On the subway back to NOC, each of us was carrying the same style of vinyl overnight bag from a bankrupted travel agency, and I could see that some of the commuters around us were trying to understand our connection. Six white women, plainly dressed, no evidence of religion or politics on our second-hand clothes. But our bags, even the way we stood close together, not talking, gave us away. The rule was we didn’t discuss anything related to the organization in public places, and since we didn’t watch television or movies, or listen to music or read non-political books, all we had to share were memories from lives we didn’t want anymore—or this sleepy silence.
Even if we had talked about the organization, our conversation might have sounded like a code.
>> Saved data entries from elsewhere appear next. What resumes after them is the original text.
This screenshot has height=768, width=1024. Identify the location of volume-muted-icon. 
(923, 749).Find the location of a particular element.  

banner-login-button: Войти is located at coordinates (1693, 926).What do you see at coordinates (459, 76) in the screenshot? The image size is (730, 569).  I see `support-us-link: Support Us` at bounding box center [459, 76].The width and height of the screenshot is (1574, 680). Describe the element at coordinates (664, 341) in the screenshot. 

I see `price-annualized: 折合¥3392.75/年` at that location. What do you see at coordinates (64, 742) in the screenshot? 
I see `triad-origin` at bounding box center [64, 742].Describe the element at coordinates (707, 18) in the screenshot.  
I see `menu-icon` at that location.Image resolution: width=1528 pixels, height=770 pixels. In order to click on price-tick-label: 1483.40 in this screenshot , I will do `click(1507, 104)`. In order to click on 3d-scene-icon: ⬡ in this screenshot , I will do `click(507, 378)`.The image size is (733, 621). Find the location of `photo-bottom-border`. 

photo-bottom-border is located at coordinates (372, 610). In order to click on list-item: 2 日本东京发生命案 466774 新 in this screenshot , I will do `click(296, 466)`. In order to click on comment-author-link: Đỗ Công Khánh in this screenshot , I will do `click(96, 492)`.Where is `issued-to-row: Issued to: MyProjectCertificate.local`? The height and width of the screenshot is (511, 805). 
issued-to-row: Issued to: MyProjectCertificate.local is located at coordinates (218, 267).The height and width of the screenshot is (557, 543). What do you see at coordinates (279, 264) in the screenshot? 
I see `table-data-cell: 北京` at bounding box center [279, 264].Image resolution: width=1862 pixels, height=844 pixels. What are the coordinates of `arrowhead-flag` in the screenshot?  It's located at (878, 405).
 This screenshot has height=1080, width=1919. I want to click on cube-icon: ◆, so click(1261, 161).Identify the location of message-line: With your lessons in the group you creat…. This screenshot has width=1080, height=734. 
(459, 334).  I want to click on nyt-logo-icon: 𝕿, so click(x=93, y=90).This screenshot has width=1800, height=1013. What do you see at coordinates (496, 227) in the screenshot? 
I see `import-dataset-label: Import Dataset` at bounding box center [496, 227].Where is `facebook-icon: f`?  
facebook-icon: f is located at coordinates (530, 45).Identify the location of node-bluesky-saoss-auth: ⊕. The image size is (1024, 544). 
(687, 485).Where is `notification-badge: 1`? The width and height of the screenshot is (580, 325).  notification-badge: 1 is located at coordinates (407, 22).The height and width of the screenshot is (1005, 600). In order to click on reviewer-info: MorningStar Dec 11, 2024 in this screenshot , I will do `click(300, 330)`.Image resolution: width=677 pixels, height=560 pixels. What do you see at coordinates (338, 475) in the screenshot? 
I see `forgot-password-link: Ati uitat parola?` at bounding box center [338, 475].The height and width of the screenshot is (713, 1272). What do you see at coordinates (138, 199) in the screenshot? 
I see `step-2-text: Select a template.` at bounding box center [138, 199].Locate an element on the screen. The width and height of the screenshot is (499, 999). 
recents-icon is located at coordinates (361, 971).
Everything in the organization had a name, a special name. All of these special names were in a manual called The Essential Organizer. The FIN committee raised money. The PRO (short for Procurement) department got stuff: food, clothes, anything and everything. BENE or Benefits, distributed it out to people who needed it. Transportation was the TRX department. There was a name for everything in the organization, a way to do things. A way to ask for donations, or rides, a way to sort the clothes in the free-clothing closet.
As we walked, the six of us, from the subway to the brownstone, we were carrying out the very last fifteen minutes of an eight-hour assignment marked HUS, for housing, on all our schedules. At NOC, every hour in the day was mapped out and colour-coded on a large board. We were nearing the end of a dark grey block on the board that stretched from two a.m. to ten a.m. And when we walked through the door there would be new colours on the board, new tasks beside our names, and the sign on the wall would tell us we were one day closer to the revolution.